*WHAT IS REQUIRED*: Copy everything from the line containing "Task: Open the Global Settings menu" down to the line containing "[x=727, y=15]", including both of those lines.

Begin DATASET ROWS

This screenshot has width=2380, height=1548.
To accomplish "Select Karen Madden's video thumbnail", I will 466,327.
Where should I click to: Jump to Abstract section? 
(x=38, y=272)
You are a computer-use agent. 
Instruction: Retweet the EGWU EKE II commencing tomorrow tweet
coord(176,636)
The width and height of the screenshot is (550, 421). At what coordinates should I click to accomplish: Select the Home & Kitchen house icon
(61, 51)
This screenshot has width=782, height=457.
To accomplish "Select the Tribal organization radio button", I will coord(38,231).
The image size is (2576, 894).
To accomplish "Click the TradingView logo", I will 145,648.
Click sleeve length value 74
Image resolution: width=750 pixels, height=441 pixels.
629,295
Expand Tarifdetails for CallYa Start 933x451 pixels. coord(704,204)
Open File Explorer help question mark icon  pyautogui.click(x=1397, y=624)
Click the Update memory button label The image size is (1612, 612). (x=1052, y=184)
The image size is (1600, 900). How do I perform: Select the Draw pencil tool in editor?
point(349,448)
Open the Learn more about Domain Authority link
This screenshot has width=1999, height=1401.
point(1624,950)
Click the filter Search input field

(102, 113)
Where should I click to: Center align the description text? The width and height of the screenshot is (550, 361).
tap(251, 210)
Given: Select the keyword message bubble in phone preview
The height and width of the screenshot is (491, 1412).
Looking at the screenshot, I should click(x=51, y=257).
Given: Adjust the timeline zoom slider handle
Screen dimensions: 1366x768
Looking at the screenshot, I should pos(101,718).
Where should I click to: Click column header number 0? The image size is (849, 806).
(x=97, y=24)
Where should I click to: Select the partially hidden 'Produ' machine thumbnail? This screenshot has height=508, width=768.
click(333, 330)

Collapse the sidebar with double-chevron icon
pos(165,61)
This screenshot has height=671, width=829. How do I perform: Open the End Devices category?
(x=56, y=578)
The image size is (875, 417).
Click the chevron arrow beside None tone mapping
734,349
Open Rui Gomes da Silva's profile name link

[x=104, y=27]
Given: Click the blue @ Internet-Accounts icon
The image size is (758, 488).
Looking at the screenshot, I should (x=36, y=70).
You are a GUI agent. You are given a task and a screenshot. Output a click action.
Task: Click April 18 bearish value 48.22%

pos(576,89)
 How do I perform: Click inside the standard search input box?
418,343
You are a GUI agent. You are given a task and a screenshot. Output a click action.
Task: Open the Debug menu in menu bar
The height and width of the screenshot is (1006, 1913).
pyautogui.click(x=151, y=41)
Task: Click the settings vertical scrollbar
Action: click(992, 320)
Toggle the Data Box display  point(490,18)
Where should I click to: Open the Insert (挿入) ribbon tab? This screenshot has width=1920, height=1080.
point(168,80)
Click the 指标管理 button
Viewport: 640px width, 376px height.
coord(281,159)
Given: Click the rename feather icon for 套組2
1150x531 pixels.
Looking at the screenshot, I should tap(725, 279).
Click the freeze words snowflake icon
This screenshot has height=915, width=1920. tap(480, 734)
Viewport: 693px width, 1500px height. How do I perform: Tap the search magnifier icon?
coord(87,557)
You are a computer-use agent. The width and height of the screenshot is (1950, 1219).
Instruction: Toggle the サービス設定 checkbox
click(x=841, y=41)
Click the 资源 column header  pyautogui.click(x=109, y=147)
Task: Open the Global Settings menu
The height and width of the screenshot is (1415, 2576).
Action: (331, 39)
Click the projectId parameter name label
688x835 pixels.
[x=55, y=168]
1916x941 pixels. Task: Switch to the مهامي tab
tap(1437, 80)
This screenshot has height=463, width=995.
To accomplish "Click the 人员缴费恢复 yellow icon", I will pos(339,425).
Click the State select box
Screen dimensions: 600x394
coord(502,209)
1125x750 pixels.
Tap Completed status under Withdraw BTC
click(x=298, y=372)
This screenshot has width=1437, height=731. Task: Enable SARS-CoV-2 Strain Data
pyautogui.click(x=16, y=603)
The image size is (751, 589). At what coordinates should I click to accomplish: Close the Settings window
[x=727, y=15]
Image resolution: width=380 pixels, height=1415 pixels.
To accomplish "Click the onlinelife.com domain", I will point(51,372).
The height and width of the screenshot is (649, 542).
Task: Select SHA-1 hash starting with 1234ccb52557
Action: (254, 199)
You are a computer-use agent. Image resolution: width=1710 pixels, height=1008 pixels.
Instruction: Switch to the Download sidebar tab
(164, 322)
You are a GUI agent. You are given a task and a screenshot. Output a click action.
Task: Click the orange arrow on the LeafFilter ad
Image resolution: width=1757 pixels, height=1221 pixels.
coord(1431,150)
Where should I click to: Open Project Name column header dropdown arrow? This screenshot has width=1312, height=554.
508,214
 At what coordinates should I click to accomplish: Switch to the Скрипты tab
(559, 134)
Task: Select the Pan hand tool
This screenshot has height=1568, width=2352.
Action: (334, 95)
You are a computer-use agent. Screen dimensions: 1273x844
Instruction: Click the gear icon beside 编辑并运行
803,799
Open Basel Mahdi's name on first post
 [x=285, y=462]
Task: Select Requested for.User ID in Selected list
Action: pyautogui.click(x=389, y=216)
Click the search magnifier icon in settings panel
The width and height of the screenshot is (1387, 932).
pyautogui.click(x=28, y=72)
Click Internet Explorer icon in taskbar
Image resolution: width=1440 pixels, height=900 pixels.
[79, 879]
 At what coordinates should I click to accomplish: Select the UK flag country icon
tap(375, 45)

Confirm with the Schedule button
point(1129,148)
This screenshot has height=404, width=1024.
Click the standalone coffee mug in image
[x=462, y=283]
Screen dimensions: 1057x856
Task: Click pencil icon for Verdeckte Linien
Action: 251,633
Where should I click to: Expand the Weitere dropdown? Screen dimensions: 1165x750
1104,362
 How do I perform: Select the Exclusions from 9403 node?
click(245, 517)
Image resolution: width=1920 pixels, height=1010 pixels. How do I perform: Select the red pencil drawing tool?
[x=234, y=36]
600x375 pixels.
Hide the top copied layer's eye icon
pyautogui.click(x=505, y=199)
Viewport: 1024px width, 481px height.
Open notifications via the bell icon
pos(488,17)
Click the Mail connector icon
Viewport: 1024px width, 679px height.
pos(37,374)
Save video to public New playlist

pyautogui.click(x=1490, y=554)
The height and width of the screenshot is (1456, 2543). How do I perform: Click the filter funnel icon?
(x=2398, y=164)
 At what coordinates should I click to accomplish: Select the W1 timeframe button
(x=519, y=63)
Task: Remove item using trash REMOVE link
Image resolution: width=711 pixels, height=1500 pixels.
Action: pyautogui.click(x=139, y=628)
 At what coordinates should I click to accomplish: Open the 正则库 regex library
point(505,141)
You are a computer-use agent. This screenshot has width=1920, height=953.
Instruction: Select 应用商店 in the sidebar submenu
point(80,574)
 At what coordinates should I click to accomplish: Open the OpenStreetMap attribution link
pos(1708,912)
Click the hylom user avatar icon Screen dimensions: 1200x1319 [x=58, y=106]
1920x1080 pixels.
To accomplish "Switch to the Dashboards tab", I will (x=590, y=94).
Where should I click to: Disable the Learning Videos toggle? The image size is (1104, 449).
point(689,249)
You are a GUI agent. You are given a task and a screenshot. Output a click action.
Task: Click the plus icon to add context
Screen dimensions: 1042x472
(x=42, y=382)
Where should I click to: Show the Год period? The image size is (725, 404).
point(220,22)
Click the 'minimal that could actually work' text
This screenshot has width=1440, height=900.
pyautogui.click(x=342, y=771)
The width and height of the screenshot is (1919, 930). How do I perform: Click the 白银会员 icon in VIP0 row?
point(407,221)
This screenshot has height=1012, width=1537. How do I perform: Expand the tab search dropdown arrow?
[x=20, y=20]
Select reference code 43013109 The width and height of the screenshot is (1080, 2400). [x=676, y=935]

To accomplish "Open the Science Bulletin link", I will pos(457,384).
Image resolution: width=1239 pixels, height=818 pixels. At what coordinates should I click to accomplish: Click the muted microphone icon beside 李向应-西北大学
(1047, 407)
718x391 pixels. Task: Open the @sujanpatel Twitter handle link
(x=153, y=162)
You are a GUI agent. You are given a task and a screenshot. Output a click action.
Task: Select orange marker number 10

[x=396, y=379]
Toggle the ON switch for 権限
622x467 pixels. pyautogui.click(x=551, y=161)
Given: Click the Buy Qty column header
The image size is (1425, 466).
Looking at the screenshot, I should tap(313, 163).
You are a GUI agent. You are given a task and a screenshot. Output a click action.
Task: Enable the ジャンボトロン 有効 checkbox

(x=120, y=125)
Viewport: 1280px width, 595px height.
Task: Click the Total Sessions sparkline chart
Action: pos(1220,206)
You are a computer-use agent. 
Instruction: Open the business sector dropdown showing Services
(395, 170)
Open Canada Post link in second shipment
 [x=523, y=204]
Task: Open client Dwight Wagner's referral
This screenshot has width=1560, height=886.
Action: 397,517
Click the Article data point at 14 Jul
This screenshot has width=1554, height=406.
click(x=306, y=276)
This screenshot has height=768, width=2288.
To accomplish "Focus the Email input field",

End DATASET ROWS

*RESPONSE TO THIS EXERCISE*:
Task: Open the Global Settings menu
The height and width of the screenshot is (1415, 2576).
Action: (331, 39)
Click the projectId parameter name label
688x835 pixels.
[x=55, y=168]
1916x941 pixels. Task: Switch to the مهامي tab
tap(1437, 80)
This screenshot has height=463, width=995.
To accomplish "Click the 人员缴费恢复 yellow icon", I will pos(339,425).
Click the State select box
Screen dimensions: 600x394
coord(502,209)
1125x750 pixels.
Tap Completed status under Withdraw BTC
click(x=298, y=372)
This screenshot has width=1437, height=731. Task: Enable SARS-CoV-2 Strain Data
pyautogui.click(x=16, y=603)
The image size is (751, 589). At what coordinates should I click to accomplish: Close the Settings window
[x=727, y=15]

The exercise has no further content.